Founded in 1836, this graceful city lies nestled on the coastal plain between Gulf St. Vincent and the Adelaide Hills. Adelaide was the vision of Colonel William Light, Australia's Surveyor General, who created a one-mile-square grid for the city's center and surrounded it with a belt of stunning parkland. Today, Adelaide is a metropolis of over one million people, boasting wide, tree-lined boulevards, superb Victorian and Edwardian architecture, tranquil parks, world-class shopping, and the highest number of restaurants per capita of any city in Australia. Beyond the city and the rugged Adelaide Hills lie the Barossa and Eden Valleys. Here Australian vintners are winning international acclaim for their Cabernet Sauvignon, Riesling, Sauvignon Blanc and Shiraz.

Day 29 - At Sea

Day 30 - Melbourne

Victoria may be Australia's smallest continental state, but Melbourne, its capital, is big on everything. With a population of 2.7 million people living in 59 separately named communities within 715 square miles, Melbourne is a sprawling city offering culture, art, fashion and friendly, sports-minded Australians. It is also an easy city to explore. At the heart of the city is the Golden Mile, the city's governmental and commercial center, home to hotels, shops, restaurants and theaters.

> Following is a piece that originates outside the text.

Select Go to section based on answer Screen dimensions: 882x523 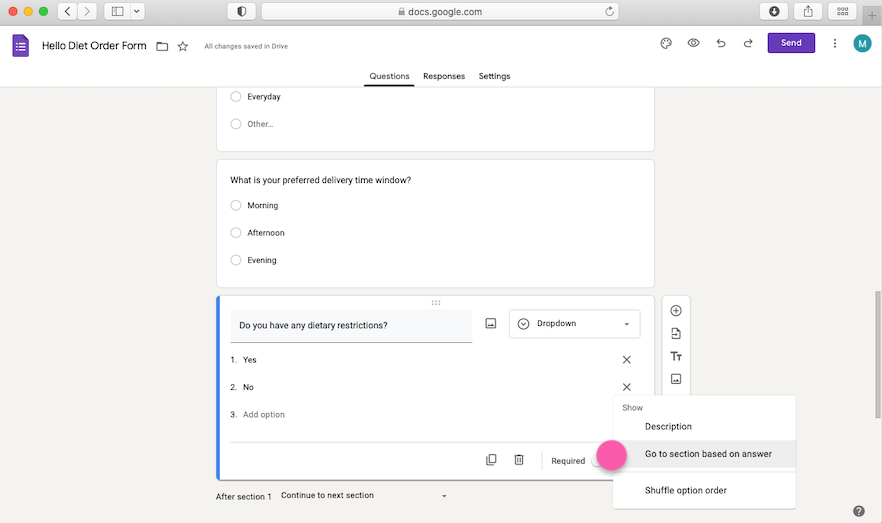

Originally part of New South Wales, Victoria became a colony in its own right in 1851. The discovery of gold propelled Melbourne's growth to prominence and prosperity.

Day 31 - At Sea

Day 32 - Hobart

Tasmania's capital has much in common with Sydney. Founded but a few years later, Hobart also owes its origins to the establishment of a penal colony - and its natural setting is just as impressive. Seen from its fine deep-water harbor, Hobart spills over the lower reaches of the Derwent Valley as Mt. Wellington towers in the background. Much of the city's heritage is centered on the historic waterfront. North of the city stretches the vast parkland of the Queen's Domain. Many of Tasmania's other attractions are within easy reach of Hobart. With more than 90 National Trust buildings, Hobart, founded in 1804, combines colonial character with a sophisticated metropolitan lifestyle.

Day 33 - At Sea

Day 34 - Sydney, disembark & fly Sydney to UK

Sydney, capital of New South Wales and one of Australia's largest cities, is best known for its harbourfront Sydney Opera House, with a distinctive sail-like design. Massive Darling Harbour and the smaller Circular Quay port are hubs of waterside life, with the arched Harbour Bridge and esteemed Royal Botanic Garden nearby.